You see, something so mundane as salt could easily be overlooked. But in fact if you look closely, stop long enough, you realize salt has magical properties – not just in its remarkable history, but in its propensity to give comfort in change, to create versioning, to allow for work, to give strength, to create experiences, to transform.

And the truth is, I almost overlooked my career. Three years ago, I co-founded and began chairing a graduate program in interaction design. I am a Design Educator. But I never planned it this way. In fact, I overlooked this possibility entirely. Yet in irony, for 15 years, I have been an educator, but until I founded a program, I overlooked education as a path. I saw the teaching I was doing as so much a part of me, so everyday, that I failed to recognize its magical properties: to create a place for iteration, to create experiences, to create the capability to transform.

2. Invisibility.

See also:
Seeing where salt comes from

Salting is great because when it’s done right, it’s not really noticeable. Think of salt in cookies. Cookies are only odd when they don’t have enough salt or have way too much. We only notice the deficit or the excess, because when it’s just right, it disappears. It literally dissolves. Maybe that’s how change should work.

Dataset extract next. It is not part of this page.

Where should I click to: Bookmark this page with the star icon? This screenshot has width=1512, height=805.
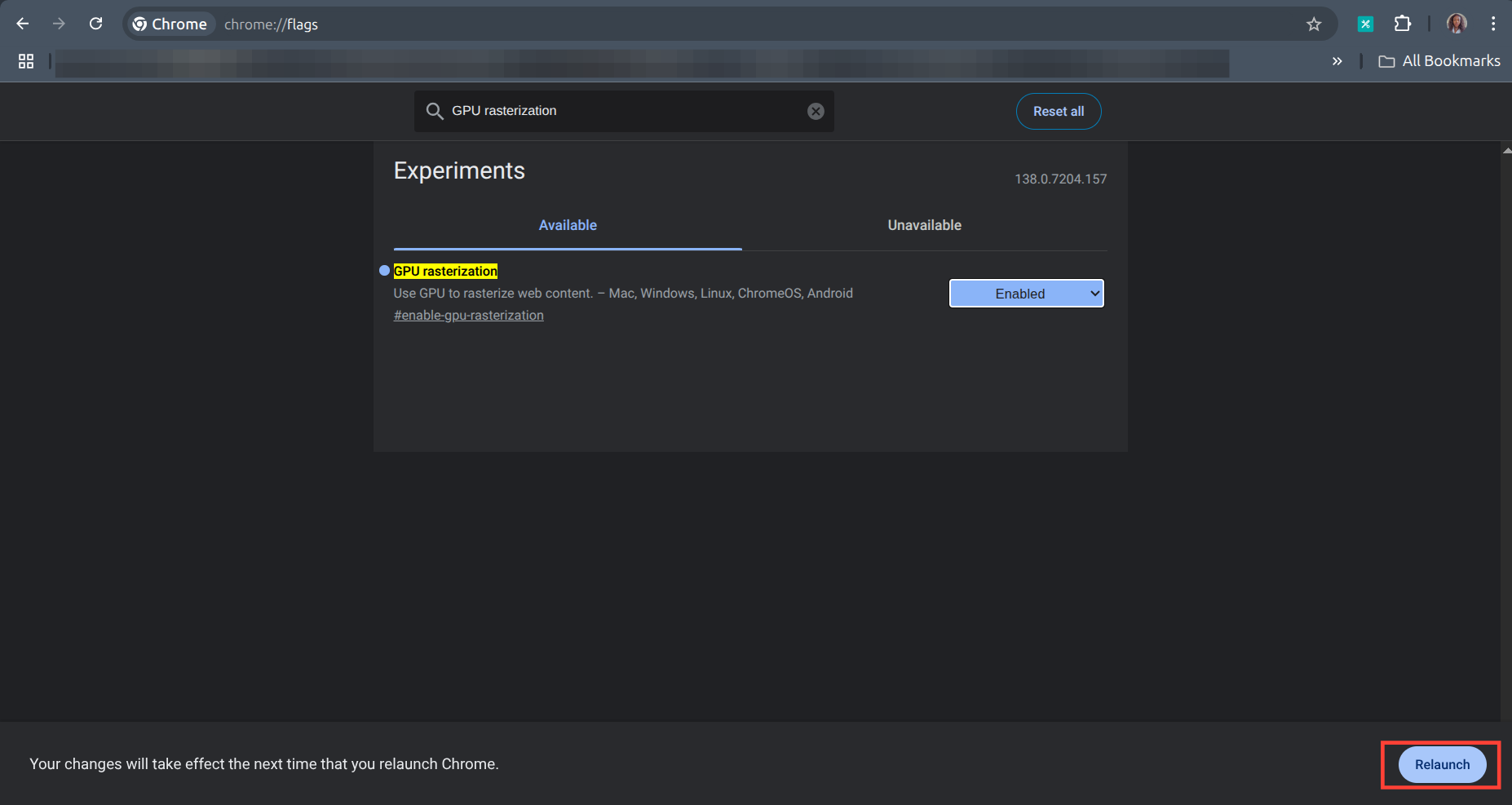1313,24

What separates a leader from a manager is the quality of an editor. The role of a good editor is not to be seen, in fact, but to make an author’s words come forward. A good editor dissolves into the background. It’s not unlike typography. Focus too much on the type, and you’ve lost the story. Whether as editor, director, or head of department, my role is not to be seen, but to create a space to make the stories of those I work with come forward.

3. Sidekickedness.

On its own, salt is intolerable. And so might be change. They’re both meant to be sidekicks that enable and transform, but sidekicks only. “Change is the spice of life,” not the meal itself.

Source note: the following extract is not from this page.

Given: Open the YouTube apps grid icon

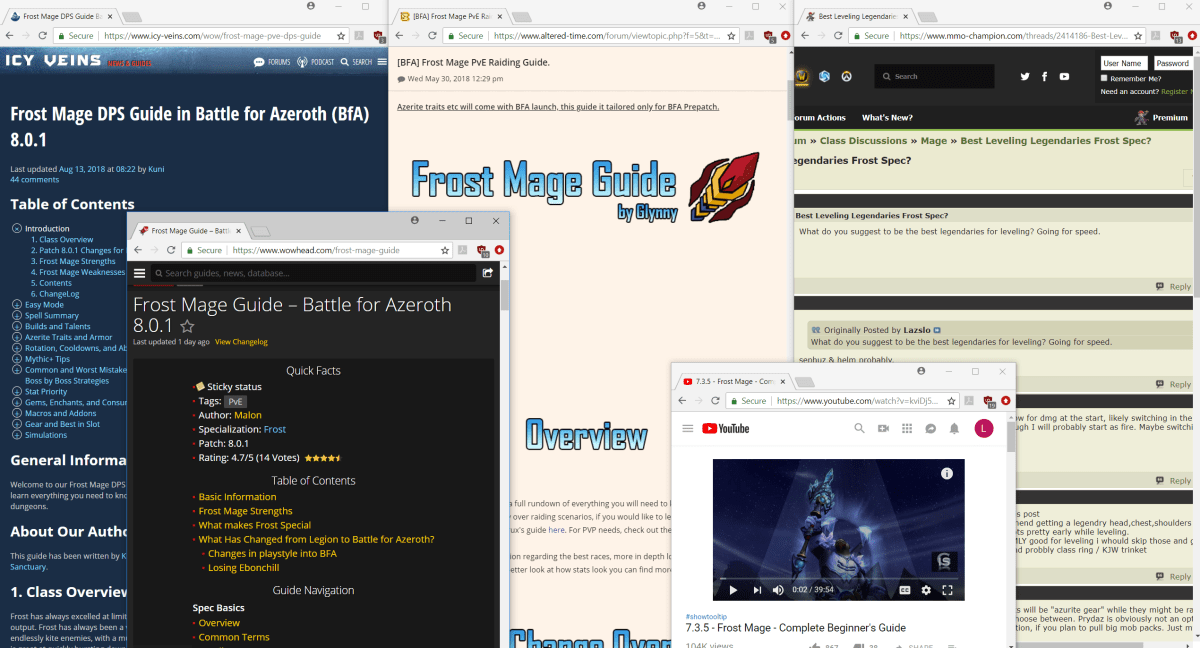Looking at the screenshot, I should coord(907,428).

For me, education was a sidekick. It didn’t just show up in 2009 when I founded the program. But it was at that time, I realized I had been an educator sidekick for 15 years. My first job out of undergrad was a teacher. I left full-time teaching to go to graduate school, where I taught on the side. I moved to New York to be an information designer, and began teaching on the side. Education has always been the sidekick.

4. The loop.

See also:
Salt: A World History

Saltboxes allow for iteration in small steps. The feedback loop then is super tight, and that’s why one can trust a seven-year-old to contribute without ruining dinner. It’s straightforward, no instructions needed, but powerful because one can taste the effects of their contribution. Small effort, low risk, big reward.

While I was doing education on the side, I iterated through some UX roles. I started out with information design, moved to information architecture, management, product management, directing teams, working in house, for non profits. Each move felt like a small, super-tight feedback loop where I was rounding out an iteration of something I’d previously done.

5. More salt.

What that simple box taught us growing up was that there would always be guidelines. So do what feels right. What tastes right. At the current time. In the current conditions. For the current audience. Add more salt.

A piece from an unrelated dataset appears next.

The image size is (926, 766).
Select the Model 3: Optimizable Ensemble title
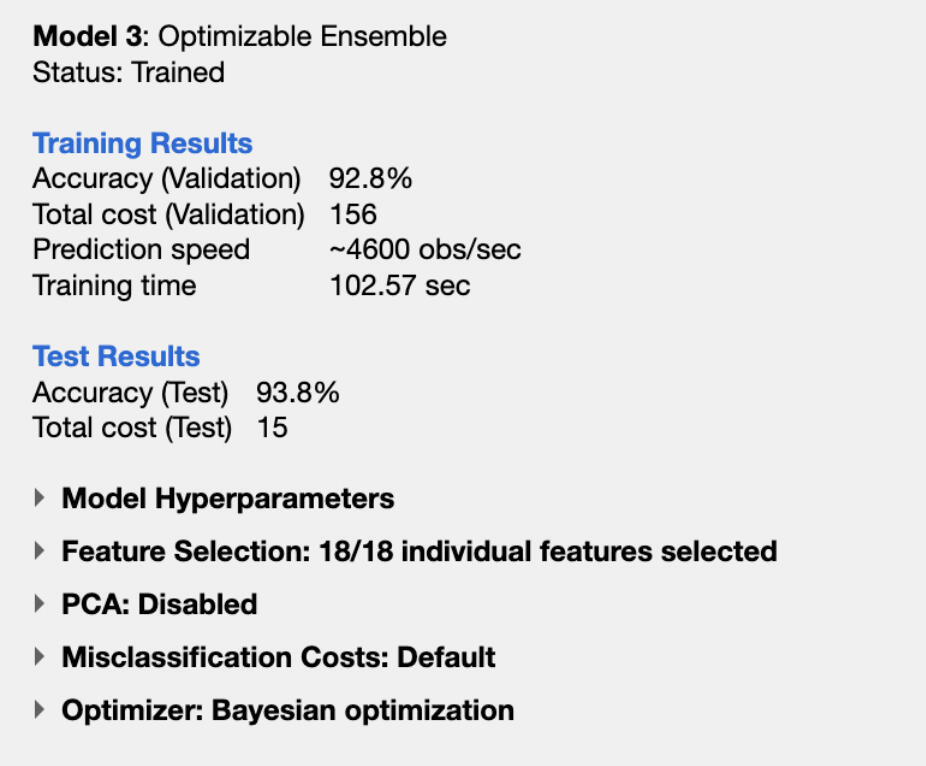click(239, 37)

If I could give one piece of advice, it would be to find a saltbox. It may be in your attic, your storage space, your parents’ house, the place so familiar you haven’t looked or haven’t looked closely. What’s been there all along? What was there when you were seven, and what’s in it for you today? What just feels right? Because in that is the drive to do something you care just enough about to make change.

And when you find that, don’t let go.

This post taken in part from a talk given for Women in Design. Thanks to them for an invitation to write and to Frank for contributing words, and for being such a close editor.